When the floor was opened for questions, someone asked about character names. I sat there in shock as she said almost exactly what I have John Jones saying in his magazine interview (somewhere around Chapter 23). Names are intensely personal and an author/actor can't help but ascribe personalities and traits related to someone they know with that name.
Then, after a comment she made about criminals being inherently stupid (with the stories to back it up - my favourite was the bank robber who realised the teller he was holding up with a sawn-off shotgun was scared, lifted his mask and said "It's OK, it's only me"), a member of the audience asked if characters were ever a bit Jekyll & Hyde....my jaw was scraping the fuzzy felt floor tiles. Again, in the same magazine article, John describes his mother as a little like Jekyll & Hyde.
But then Aline went on to say that some people, with mental issues, a bit like Asperger's, can be like that....I nearly put my hand up and said "Like me, then?". She did go on to say that characters in books are simpler than people in real life; that real people are simply too complex to put in novels (could explain why my own personality is spread across virtually every character in the book!).
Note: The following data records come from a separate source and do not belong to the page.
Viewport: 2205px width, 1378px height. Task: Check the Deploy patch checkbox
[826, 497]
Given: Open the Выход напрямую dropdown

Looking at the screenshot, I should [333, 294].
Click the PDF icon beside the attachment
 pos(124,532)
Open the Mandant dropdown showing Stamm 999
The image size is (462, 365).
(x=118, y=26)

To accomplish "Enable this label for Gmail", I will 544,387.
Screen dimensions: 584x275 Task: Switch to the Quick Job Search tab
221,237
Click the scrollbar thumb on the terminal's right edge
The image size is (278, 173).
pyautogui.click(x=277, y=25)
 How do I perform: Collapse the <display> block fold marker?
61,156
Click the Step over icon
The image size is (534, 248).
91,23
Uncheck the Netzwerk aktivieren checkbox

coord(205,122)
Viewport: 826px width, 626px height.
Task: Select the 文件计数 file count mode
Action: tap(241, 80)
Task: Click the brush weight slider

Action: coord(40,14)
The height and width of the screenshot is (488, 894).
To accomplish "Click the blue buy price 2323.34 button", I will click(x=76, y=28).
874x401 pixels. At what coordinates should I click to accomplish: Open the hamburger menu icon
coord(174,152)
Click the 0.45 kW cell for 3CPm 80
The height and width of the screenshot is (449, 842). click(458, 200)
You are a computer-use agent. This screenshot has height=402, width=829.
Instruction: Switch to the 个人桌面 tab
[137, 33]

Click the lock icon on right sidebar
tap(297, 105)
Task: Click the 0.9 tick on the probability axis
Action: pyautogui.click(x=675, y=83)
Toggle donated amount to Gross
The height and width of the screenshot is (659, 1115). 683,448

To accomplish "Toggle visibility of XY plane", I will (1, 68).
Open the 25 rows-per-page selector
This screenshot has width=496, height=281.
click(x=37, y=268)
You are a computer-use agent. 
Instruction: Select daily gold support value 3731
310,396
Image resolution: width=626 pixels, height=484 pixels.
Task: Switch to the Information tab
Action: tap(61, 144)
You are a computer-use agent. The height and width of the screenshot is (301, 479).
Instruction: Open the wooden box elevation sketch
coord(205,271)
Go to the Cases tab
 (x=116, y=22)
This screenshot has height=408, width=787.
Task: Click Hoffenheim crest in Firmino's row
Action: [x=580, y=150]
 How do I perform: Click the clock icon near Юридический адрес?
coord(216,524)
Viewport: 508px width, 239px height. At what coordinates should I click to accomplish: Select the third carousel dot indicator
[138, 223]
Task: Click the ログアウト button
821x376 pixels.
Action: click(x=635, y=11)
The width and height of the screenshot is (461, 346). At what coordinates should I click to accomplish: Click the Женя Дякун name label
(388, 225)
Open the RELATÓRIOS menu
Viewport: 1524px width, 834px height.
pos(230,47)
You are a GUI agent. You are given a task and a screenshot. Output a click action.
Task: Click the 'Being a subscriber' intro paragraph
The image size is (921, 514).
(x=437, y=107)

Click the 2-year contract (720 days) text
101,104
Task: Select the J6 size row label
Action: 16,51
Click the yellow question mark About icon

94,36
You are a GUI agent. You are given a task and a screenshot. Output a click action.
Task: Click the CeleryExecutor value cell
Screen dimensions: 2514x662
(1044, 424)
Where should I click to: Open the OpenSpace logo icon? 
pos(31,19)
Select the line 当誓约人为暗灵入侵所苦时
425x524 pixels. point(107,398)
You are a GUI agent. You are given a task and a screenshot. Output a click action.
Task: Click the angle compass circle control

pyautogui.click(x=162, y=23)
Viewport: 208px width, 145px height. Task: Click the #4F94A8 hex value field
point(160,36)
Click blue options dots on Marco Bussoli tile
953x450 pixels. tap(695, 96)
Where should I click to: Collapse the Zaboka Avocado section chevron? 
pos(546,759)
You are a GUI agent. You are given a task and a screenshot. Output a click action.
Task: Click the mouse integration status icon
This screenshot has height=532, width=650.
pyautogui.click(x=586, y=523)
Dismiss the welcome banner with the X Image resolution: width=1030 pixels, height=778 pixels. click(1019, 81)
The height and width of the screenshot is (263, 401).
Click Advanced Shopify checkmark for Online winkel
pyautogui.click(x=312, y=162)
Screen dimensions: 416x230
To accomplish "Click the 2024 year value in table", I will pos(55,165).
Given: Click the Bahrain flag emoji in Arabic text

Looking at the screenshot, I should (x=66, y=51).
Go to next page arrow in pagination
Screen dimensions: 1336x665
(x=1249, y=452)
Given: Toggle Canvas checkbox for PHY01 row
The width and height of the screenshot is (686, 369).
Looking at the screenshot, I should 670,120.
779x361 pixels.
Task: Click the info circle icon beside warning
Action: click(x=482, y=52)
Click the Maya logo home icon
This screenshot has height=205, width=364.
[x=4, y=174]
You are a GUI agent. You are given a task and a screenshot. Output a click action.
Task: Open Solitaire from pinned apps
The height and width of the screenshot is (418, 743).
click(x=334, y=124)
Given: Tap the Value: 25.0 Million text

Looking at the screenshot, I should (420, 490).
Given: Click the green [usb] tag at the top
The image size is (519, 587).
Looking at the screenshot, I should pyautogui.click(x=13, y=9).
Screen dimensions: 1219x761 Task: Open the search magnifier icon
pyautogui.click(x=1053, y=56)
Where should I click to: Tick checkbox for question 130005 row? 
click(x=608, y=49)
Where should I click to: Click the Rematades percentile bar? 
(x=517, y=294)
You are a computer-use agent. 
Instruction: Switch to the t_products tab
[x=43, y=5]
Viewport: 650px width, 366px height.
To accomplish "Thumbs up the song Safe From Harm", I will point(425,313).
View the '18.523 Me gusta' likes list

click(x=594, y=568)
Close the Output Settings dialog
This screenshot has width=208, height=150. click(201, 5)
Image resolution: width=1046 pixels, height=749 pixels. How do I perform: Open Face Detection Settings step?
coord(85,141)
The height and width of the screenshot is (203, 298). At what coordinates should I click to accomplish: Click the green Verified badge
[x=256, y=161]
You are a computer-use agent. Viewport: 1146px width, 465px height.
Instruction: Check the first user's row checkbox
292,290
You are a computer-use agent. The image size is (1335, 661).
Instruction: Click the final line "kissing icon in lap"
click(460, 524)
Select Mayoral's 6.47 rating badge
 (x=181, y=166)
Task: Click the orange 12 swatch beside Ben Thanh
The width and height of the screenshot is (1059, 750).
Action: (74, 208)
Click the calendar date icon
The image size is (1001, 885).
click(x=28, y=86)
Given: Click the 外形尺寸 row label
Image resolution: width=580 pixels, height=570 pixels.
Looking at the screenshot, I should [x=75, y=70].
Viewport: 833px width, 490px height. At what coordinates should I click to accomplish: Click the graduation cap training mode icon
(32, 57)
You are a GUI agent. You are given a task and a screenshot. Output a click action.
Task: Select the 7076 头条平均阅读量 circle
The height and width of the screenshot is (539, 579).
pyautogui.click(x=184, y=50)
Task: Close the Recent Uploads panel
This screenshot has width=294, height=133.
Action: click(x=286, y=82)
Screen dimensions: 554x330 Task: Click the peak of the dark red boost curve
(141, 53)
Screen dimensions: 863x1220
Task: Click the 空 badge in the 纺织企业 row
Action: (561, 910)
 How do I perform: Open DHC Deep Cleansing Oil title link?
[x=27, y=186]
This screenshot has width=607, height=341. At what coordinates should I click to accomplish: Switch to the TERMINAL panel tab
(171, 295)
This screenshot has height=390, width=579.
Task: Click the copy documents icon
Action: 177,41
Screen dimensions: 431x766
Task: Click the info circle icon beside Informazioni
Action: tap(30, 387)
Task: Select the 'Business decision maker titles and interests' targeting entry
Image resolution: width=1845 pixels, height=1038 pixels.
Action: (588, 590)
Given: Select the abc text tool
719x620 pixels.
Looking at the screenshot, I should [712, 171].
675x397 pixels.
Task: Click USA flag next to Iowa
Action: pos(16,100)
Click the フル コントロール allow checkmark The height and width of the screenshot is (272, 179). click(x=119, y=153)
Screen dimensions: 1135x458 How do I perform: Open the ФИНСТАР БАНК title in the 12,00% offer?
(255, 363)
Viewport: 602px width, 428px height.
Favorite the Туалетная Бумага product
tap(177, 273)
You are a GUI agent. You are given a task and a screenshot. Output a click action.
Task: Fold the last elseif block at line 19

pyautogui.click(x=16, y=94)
In general, people are normal and simple. The trick with writing is to put the character into a situation that pushes their button which makes them act in an interesting way. All books are about conflict....
All in all - an enjoyable night out. And good to know that I'm doing things pretty much the same way as a woman with a dozen books to her name. And like her, I think I've found my niche in mental health. She said that she tried writing romantic fiction but "somehow people kept ending up dead". I know how she feels....I keep writing characters who end up mentally flawed. Oh well, stick to what you know!!